— Begin Given records —

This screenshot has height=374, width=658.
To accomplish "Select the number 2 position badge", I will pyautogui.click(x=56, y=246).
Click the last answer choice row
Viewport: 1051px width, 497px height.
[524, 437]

— End Given records —

### Problem details:
Write out all the records again, swapping "width" for "breadth" wherever it occurs and leaving everything else unchanged.

### Response to the task:
This screenshot has height=374, breadth=658.
To accomplish "Select the number 2 position badge", I will pyautogui.click(x=56, y=246).
Click the last answer choice row
Viewport: 1051px breadth, 497px height.
[524, 437]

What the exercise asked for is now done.